Scientists accidentally engineer mutant bacteria that gorges on plastic bottles

It's not a solution yet, but perhaps the start of one.

The mutant enzyme clings to PET plastic, breaks it down into terephthalic acid and ethylene glycol (two environmentally benign substances) and feasts on them. (Image: Shutterstock/Wikicommons/Big Think)
The mutant enzyme clings to PET plastic, breaks it down into terephthalic acid and ethylene glycol (two environmentally benign substances) and feasts on them. (Image: Shutterstock/Wikicommons/Big Think)

A few years ago, at an Osaka, Japan recycling plant, scientists discovered a bacteria called Ideonella sakaiensis that eats one of the most common forms of plastic, known as polyethylene terephthalate or PET. That form of plastic is found in water bottles, food containers, and polyester. You know the items with the “1” symbol in your recycling bin? Those tend to be made of PET. 


Researchers from Britain’s University of Portsmouth and the U.S. Department of Energy's National Renewable Energy Laboratory (NREL) were trying to model the enzyme and ended up with a mutant strain of the same thing, with a crucial difference: it eats plastic even better.

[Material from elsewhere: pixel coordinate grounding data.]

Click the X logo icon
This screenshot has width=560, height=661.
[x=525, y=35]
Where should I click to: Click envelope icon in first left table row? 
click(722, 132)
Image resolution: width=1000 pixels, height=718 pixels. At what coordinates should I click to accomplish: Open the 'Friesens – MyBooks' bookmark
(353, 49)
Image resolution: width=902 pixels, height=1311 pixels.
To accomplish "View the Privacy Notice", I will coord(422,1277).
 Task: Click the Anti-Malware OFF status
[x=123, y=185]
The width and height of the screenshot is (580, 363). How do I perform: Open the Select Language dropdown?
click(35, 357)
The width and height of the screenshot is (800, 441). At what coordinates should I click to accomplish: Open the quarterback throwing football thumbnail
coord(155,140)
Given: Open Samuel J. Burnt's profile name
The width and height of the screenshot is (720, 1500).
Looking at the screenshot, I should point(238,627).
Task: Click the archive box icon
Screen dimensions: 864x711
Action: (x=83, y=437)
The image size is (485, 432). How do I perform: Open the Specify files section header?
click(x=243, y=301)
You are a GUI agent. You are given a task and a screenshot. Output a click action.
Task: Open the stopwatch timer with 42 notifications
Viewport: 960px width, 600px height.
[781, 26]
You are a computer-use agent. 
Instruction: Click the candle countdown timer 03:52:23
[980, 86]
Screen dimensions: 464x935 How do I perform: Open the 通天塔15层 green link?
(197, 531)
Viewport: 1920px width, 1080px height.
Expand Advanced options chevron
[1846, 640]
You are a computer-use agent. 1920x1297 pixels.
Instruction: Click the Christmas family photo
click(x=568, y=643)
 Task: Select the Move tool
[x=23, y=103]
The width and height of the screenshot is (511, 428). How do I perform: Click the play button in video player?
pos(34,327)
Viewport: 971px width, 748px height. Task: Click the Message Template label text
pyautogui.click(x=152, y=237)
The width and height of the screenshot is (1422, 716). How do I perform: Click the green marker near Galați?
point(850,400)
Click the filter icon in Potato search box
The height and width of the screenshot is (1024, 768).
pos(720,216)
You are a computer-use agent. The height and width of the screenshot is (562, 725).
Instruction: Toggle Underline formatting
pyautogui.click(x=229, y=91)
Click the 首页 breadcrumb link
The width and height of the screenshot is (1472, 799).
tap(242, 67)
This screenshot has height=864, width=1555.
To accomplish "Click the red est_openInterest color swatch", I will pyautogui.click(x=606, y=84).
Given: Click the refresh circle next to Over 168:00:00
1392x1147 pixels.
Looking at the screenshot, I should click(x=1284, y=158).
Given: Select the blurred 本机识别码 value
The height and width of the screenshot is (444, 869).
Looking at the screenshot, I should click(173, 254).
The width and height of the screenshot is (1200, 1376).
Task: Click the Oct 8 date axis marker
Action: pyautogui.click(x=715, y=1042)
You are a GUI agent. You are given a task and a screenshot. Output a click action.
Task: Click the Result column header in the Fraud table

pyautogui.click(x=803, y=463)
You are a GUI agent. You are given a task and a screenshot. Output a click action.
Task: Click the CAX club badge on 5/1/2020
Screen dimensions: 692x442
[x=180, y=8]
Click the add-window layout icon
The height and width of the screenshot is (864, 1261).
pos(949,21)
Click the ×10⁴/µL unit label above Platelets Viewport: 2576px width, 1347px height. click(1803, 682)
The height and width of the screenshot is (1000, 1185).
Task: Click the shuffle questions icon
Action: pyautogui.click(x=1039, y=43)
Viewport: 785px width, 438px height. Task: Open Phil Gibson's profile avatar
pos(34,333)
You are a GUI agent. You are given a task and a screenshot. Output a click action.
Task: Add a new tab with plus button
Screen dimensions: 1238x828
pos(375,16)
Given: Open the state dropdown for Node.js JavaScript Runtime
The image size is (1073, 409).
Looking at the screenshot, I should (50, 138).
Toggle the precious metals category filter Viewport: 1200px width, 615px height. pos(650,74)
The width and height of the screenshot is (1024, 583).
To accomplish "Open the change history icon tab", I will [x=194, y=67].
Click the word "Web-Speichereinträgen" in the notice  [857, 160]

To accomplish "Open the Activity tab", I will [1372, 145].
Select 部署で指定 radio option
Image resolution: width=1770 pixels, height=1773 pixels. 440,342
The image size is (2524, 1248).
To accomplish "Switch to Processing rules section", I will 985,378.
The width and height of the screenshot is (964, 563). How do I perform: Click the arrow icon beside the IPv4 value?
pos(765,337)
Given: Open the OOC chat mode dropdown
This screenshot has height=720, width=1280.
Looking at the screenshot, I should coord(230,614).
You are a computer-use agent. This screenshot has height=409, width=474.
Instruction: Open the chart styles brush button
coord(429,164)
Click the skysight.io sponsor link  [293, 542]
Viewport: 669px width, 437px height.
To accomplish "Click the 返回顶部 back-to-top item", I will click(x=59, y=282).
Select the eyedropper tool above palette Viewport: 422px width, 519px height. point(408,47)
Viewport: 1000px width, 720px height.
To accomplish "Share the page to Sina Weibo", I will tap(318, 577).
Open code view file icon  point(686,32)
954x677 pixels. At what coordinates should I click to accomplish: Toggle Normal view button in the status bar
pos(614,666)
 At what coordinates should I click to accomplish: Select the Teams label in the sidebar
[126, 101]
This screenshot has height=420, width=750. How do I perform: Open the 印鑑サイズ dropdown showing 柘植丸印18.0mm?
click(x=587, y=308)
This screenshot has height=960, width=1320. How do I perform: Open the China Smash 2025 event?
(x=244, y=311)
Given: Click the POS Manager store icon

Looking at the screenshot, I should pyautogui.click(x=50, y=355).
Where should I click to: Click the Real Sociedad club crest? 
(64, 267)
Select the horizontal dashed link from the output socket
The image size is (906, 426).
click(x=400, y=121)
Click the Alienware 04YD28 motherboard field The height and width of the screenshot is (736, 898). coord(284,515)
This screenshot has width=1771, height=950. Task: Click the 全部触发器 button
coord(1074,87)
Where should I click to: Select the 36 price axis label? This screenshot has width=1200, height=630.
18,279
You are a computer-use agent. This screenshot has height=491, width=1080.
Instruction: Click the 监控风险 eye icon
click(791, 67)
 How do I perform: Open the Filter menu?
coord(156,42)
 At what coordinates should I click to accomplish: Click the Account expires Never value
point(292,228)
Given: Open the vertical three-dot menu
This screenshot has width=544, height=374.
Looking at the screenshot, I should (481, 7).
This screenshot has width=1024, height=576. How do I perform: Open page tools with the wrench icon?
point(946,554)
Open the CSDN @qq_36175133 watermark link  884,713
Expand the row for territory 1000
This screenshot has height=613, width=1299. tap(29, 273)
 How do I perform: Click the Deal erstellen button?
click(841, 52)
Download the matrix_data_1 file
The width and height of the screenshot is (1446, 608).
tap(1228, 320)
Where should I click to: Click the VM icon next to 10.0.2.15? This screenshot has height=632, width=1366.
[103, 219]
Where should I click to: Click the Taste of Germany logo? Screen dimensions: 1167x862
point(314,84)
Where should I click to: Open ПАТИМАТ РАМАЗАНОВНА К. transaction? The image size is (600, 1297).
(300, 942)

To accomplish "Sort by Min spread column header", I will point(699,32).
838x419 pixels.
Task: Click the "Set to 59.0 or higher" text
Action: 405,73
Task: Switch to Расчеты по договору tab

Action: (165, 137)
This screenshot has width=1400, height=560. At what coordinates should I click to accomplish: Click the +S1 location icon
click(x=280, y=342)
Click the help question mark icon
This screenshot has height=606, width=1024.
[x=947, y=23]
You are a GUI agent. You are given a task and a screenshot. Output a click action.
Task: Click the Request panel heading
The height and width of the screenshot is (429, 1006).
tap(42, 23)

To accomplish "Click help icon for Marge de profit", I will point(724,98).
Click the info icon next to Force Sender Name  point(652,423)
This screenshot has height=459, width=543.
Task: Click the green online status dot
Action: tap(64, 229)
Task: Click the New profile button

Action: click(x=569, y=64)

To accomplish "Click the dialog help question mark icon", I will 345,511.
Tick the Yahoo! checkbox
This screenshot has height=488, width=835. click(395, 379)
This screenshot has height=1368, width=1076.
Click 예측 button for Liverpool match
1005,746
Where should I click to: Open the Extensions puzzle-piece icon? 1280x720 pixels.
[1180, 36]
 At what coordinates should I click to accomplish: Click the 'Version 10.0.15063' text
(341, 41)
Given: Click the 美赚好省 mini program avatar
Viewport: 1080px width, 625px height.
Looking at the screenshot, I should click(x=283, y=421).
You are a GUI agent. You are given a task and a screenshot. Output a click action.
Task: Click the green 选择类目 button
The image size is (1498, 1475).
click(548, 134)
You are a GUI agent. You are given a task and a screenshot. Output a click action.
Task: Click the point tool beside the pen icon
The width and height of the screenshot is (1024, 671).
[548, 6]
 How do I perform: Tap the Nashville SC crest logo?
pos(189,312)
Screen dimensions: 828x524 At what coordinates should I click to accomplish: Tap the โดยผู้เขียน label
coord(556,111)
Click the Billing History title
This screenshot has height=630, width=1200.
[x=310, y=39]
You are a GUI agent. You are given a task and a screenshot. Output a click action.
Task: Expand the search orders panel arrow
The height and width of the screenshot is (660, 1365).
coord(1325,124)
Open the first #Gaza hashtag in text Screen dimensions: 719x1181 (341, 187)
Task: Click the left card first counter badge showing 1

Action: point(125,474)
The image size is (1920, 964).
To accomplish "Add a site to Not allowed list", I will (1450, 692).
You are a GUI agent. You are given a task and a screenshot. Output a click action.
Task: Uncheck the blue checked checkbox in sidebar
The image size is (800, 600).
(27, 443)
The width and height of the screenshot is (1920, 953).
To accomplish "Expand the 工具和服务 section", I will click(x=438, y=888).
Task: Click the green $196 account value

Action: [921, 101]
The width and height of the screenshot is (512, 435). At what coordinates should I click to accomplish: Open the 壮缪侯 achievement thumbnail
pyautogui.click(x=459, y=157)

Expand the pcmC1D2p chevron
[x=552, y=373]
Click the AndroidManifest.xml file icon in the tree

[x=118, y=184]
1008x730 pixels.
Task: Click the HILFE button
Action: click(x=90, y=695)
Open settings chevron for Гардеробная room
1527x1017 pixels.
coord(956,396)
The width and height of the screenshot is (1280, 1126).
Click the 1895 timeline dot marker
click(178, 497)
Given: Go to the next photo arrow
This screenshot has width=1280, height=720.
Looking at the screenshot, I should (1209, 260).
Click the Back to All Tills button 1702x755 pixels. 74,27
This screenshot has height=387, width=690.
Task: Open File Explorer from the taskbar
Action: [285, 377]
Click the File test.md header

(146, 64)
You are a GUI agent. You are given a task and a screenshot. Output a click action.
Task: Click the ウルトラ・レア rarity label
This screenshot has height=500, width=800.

"We hoped to determine its structure to aid in protein engineering, but we ended up going a step further and accidentally engineered an enzyme with improved performance at breaking down these plastics," said NREL's lead researcher Gregg Beckham

University of Portsmouth professor John McGeehan, who conducted the research with Beckham, went even further in a statement.

“Serendipity often plays a significant role in fundamental scientific research and our discovery here is no exception. Although the improvement is modest, this unanticipated discovery suggests that there is room to further improve these enzymes, moving us closer to a recycling solution for the ever-growing mountain of discarded plastics.”

There’s speculation that, with further mutations, the PETase mutant enzyme might even be used to degrade/eat the newer kinds of plastic known as Polyethylene furandicarboxylate or PEF. 

It’s at least a promising beginning in this field of study.